Wherever a line in the data below holds "computer", copy that line.

### Record excerpts ###

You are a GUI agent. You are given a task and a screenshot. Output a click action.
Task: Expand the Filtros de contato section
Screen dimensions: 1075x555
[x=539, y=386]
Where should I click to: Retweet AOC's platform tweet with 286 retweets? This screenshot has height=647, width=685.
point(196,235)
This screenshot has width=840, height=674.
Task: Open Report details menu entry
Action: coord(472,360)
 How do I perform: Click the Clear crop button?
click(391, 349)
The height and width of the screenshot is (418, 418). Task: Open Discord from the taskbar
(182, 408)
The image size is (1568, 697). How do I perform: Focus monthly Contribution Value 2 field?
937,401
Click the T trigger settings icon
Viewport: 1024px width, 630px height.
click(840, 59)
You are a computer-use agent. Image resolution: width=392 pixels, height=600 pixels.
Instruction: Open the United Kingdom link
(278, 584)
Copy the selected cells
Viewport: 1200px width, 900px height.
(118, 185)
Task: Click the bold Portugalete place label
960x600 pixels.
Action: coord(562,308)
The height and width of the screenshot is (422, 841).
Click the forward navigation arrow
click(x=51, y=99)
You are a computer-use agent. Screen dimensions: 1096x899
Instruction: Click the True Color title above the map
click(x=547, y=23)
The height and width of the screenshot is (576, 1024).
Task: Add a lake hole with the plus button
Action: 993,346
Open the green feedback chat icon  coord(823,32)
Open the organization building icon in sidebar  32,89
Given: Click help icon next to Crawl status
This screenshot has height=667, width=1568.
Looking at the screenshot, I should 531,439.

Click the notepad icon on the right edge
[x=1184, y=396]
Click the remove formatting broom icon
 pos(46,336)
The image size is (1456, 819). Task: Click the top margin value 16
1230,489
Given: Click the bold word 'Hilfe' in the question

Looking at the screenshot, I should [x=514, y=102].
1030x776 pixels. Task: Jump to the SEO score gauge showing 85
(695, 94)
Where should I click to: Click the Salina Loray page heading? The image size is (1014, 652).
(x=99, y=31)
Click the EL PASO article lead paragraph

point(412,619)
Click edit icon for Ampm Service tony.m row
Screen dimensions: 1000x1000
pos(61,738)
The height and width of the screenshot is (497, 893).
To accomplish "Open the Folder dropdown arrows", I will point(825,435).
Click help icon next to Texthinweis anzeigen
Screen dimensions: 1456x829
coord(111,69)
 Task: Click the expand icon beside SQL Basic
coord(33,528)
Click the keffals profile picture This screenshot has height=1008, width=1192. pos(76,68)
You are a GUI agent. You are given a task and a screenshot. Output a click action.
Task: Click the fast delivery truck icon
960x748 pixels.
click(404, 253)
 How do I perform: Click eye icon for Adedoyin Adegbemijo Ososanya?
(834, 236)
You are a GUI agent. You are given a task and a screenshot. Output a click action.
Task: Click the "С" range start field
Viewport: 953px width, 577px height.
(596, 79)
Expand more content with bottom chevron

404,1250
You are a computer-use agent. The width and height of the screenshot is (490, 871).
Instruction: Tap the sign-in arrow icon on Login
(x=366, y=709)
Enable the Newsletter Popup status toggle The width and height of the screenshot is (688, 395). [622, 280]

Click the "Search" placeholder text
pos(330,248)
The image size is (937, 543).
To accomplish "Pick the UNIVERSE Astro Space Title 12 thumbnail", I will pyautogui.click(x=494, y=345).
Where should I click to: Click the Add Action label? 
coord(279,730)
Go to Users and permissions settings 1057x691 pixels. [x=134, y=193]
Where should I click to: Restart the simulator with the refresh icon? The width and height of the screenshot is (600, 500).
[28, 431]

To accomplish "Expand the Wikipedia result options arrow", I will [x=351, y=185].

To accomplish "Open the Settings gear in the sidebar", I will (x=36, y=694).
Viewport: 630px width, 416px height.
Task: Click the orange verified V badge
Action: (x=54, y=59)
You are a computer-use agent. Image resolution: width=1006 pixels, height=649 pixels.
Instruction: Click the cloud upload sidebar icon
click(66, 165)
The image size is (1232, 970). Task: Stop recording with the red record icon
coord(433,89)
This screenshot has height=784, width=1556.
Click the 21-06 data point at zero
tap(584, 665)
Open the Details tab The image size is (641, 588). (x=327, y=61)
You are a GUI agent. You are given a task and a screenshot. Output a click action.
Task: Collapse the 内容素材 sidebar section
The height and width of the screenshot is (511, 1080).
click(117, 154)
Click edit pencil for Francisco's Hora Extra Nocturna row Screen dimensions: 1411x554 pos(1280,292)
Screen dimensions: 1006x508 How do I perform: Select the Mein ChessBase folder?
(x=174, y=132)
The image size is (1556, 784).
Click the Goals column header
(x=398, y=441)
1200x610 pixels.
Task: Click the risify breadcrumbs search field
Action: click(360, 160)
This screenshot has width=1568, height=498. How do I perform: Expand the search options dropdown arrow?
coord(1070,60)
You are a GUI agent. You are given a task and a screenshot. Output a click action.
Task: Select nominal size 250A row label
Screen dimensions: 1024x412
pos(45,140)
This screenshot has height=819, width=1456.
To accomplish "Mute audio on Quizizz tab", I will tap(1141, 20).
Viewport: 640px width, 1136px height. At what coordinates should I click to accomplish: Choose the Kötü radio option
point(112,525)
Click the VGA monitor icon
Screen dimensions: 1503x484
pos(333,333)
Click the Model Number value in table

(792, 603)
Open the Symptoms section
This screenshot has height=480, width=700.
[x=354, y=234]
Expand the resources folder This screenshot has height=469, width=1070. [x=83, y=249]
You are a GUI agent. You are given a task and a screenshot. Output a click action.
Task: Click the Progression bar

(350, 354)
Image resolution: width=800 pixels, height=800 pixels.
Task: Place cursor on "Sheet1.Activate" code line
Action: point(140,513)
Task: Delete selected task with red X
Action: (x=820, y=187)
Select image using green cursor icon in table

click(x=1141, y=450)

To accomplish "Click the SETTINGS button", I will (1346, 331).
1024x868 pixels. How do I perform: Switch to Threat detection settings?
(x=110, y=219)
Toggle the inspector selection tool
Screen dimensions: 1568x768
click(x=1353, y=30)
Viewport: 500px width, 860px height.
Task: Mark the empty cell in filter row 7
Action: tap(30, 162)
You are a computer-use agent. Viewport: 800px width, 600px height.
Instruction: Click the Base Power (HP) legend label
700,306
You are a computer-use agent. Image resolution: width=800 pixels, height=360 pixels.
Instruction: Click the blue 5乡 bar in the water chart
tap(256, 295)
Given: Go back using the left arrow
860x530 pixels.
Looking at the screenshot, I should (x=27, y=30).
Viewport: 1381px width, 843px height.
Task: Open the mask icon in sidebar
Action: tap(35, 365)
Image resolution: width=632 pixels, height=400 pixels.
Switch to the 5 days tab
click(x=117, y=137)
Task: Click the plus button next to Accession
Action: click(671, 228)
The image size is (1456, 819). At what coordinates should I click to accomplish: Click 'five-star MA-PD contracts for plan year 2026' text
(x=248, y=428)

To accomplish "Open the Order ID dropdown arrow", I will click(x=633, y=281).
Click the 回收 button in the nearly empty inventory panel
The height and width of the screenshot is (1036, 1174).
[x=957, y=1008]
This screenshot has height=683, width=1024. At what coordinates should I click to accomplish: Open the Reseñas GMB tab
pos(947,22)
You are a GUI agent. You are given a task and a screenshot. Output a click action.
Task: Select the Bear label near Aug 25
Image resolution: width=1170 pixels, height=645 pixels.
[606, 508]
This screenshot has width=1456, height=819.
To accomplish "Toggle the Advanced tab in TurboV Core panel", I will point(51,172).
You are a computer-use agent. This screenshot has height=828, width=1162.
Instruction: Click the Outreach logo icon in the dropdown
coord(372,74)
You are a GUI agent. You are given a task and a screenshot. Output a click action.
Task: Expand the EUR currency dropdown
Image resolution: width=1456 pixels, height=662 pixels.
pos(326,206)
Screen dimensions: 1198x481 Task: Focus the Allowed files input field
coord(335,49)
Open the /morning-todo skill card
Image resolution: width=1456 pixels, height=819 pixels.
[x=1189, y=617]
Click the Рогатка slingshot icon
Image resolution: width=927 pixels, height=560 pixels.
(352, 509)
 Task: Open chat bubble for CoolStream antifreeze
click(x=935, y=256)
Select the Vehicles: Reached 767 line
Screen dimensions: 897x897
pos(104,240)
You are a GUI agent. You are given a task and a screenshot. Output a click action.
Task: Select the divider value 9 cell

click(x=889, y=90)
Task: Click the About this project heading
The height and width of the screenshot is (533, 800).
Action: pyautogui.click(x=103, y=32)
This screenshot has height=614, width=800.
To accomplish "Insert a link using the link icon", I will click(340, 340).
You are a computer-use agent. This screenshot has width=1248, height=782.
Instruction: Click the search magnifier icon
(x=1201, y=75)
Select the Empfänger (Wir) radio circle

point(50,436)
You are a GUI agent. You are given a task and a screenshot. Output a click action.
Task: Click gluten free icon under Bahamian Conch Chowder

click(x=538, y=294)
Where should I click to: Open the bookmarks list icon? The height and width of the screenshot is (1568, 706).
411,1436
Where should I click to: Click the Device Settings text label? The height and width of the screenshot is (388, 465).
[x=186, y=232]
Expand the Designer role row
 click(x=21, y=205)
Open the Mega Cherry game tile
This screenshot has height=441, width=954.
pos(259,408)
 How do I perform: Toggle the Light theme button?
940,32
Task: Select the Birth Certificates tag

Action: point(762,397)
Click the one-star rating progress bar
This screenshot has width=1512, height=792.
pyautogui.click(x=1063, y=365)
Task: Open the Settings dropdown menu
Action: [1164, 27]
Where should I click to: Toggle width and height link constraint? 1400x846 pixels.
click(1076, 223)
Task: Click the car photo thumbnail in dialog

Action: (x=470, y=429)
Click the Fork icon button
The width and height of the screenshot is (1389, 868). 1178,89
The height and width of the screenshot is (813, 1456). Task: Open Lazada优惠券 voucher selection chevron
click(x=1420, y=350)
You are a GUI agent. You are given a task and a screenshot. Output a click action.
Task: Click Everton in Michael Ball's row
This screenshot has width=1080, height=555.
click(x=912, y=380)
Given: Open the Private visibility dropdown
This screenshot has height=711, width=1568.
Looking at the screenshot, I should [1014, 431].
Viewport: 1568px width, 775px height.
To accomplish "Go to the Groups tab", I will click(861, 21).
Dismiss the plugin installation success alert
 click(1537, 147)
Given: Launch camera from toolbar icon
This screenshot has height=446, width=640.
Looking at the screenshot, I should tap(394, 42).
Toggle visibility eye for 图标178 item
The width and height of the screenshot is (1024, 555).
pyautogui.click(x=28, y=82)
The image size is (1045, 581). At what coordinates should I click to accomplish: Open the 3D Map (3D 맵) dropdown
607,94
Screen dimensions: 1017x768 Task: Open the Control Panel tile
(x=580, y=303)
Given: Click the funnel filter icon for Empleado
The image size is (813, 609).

###

Exercise response:
You are a computer-use agent. Image resolution: width=392 pixels, height=600 pixels.
You are a computer-use agent. Screen dimensions: 1096x899
You are a computer-use agent. The width and height of the screenshot is (490, 871).
You are a computer-use agent. Image resolution: width=1006 pixels, height=649 pixels.
You are a computer-use agent. Viewport: 800px width, 600px height.
You are a computer-use agent. Image resolution: width=800 pixels, height=360 pixels.
You are a computer-use agent. This screenshot has height=828, width=1162.
You are a computer-use agent. This screenshot has width=1248, height=782.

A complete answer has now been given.